A friend of friend of mine since college sent me a message after she saw that I am posting about a girl crush in Facebook. So we had a chit chat about it and from there we rekindled the friendship we had in our way back in our college days.
We call a lot, we text a lot until we slept with phones on our hands and ears. I did tell her the girl in my office. We even joke about getting the girl jealous to see if the girl got something to me. So she's like courting me. We watched movie. Dine out. Drink. Exchange of gifts and the rest was history.
One fateful day, June 19, she told me that she love me and I answer her back with I love you too. So it became us. At first, I answer her for the sake of answering her so as to not to make her feel mortify. At first, I don't feel her. I don't liker her because she was not my type. But after all the moments we had and time changed, I fell for her. Knocked out as she said to me. So I treated her the special way possible. Fetch her from work, drive her home, call, text, and tell her I love her. Every moments with her were all first time.
Just like any couple, we've been through fights and misunderstandings but we make sure we settled it before we go to sleep.
I realized I love this kind. I want to make it last. I am really into her. I love her.
But there are things not meant to last.
After a month of love and happiness I felt, she decided to call it quits. I'm shocked so I told her to take a breather to think about things, to think about us. But she insisted to stop everything. Just a quick history during the course of a month stint relationship, we had serious talk about what she really is, that she is numb to love, afraid of commitment. She even told me that at first she felt excited and challenged to me because she knew she wasn't my type so she do all the things to, you know, get me. But after she caught me, as she said, excitement is lost. We had this kind of talk twice but the third time is the final and last. Because I love her that much, I shake it all off to start a new.
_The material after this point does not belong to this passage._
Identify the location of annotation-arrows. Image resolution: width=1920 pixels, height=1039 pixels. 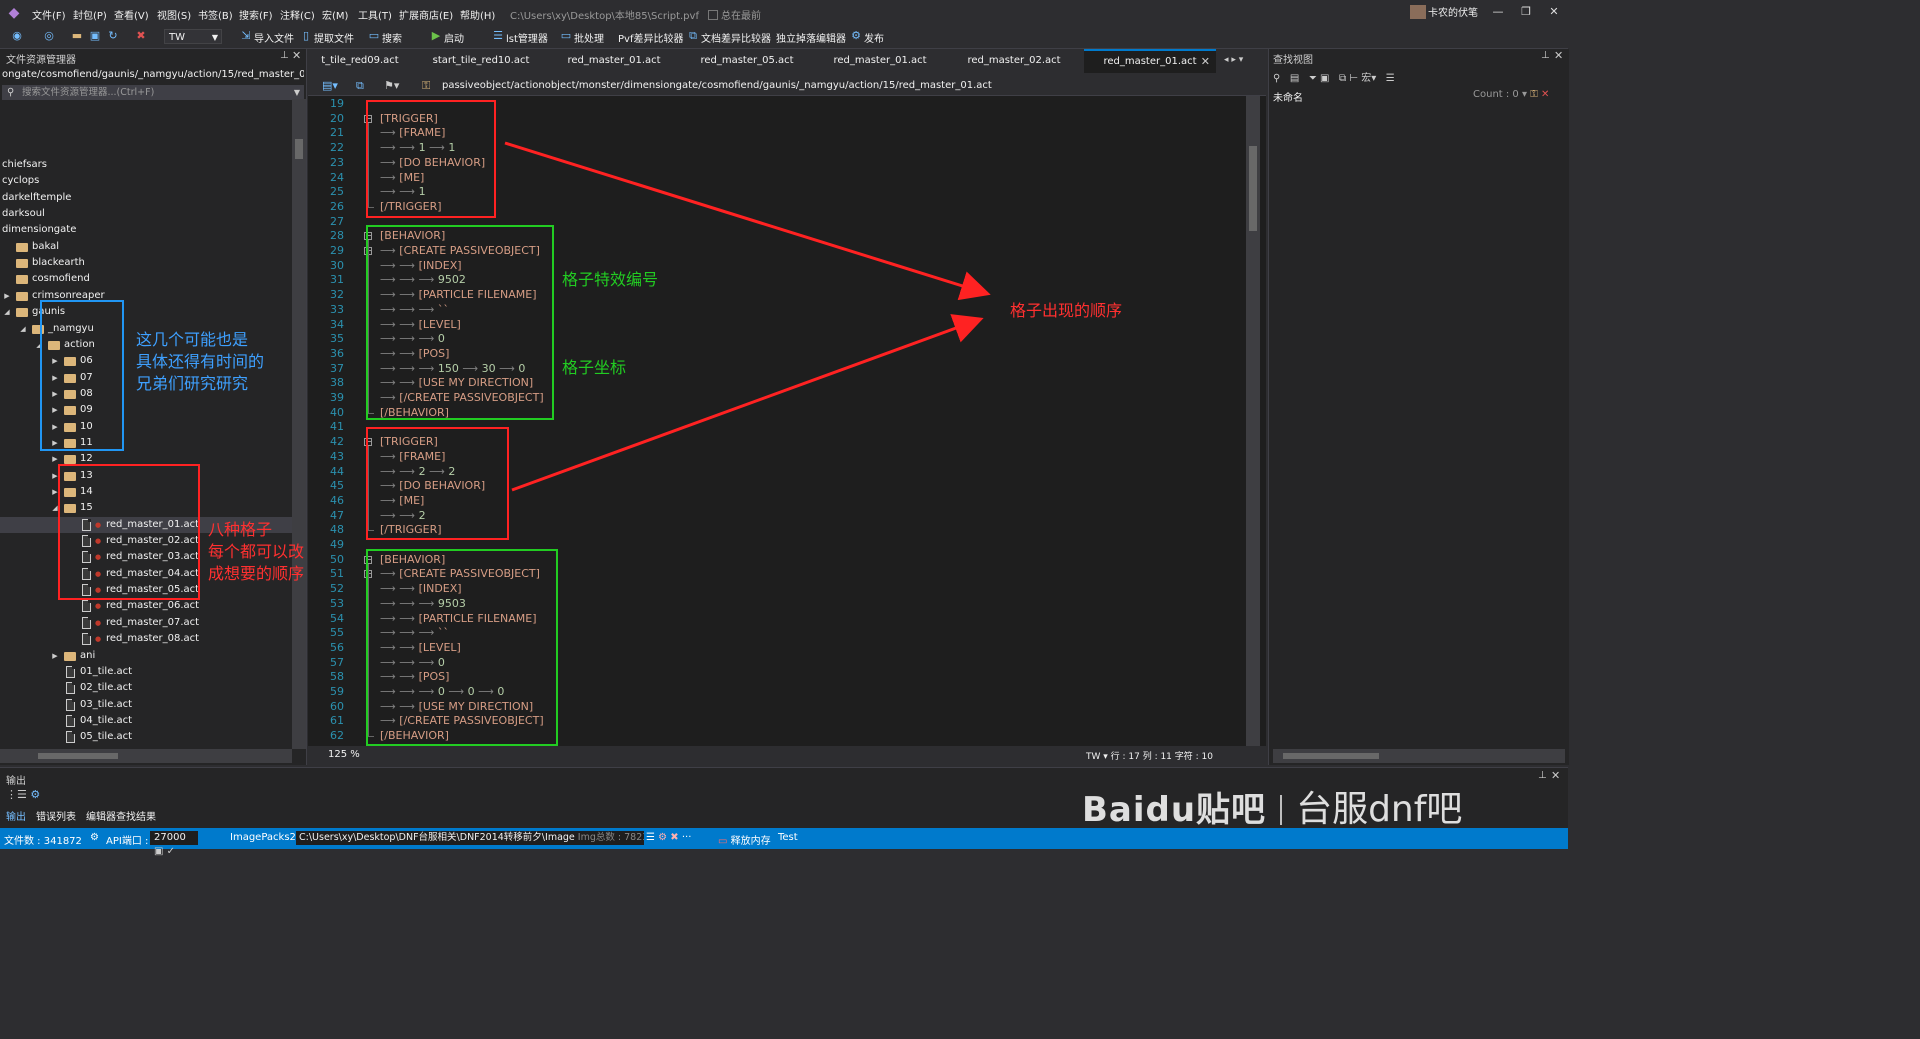
(748, 316).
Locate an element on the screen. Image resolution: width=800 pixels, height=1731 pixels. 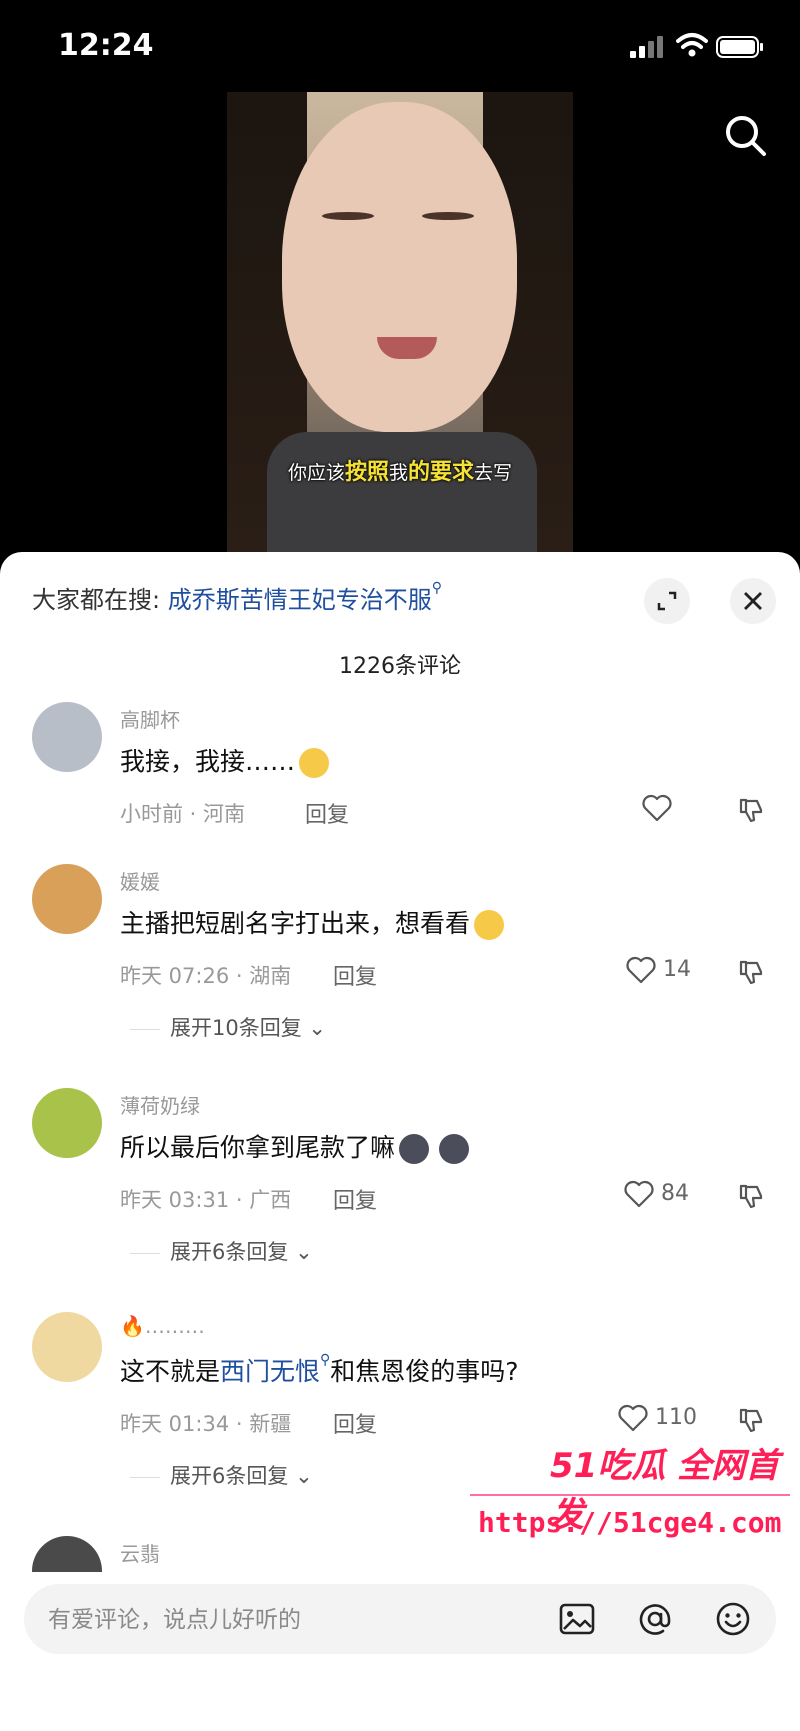
comment-text: 所以最后你拿到尾款了嘛 is located at coordinates (295, 1146).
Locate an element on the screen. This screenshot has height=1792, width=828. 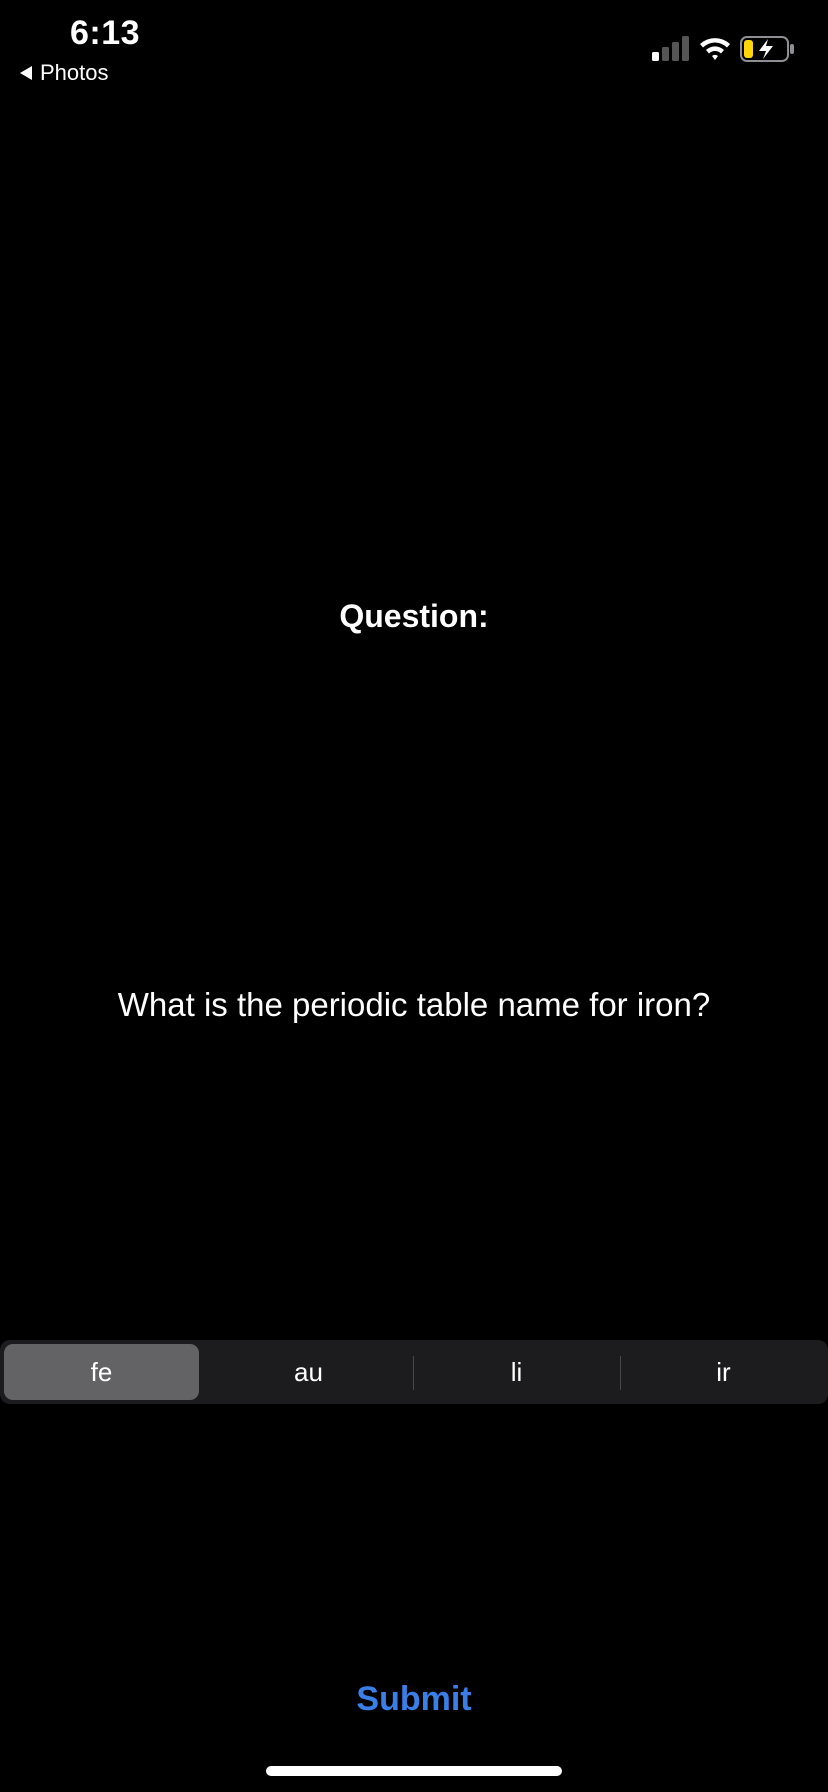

But then, everything between us ended.
She gave me reasons why she want it to stop. 1. We can last as friends not as partners. 2 She doesn't want to be unfair to me. 3 It's not you, it's me. And so on and so forth. Those are the mains.
After that, I shut all the communications we had. I don't answer her call. I don't reply to her messages. Unfollow and unfriend in social media. I ignore her.
She want to talk to me badly. She got help from her friend. Her friend texted me telling that I'm ignoring the texts and not answering the calls. Just checking if I am ok, etc.
After a week of cold war, we talked again because her stubbornness and insisting that she would help me moved on with her so I agree to her. I want to get away from her. I want time. I want space. Away from her. But she is so insisting! It kinda freaked me out!
She asked me to go with her and a common friend to talk and got some drink. So I saw her the first time after our break up, it felt awkward and more painful. Yes there are moments that I am just quiet listening to them. Then we went to a bar to get a few drinks. It is so obvious that I am in a breakup. I drink a lot and drink fast. I got wasted after a one shot of mixed alcohol on flames. Then the three of us went to her home. Yeah wasted and all. Something happened between us. You know what I mean :) . She let me. Ex with benefits is my peg. Together but no commitment. Hard.. so hard on my part. I haven't moved on and yet another situation I sink into again.
And so we continue to be in that set up from that moment on. Until one day, after an event we both attended, I decided to shut her off my system. I blocked her from my phone. I lay low from the group we both belong to. I have to make drastic moves to get over her because it's tearing me apart.
As of this writing time, slowly, I am moving on. I am getting back to loving myself and ready to love again. We started as friends and we can be again but in due time. We cannot push the luck or insist it, only time can tell and only time can heal all the wounds.
According to an article I read given by my boss here in HR (credit to the writer of this article), it's ok that I still love my ex and I am going to love again. That partner of ours bring out the best in us. Yes we still love them and it is painful it demands to be felt but we have to accept it and let go of the shame and guilt to be able to to create a relationship and life with someone like that again (credit to the owner).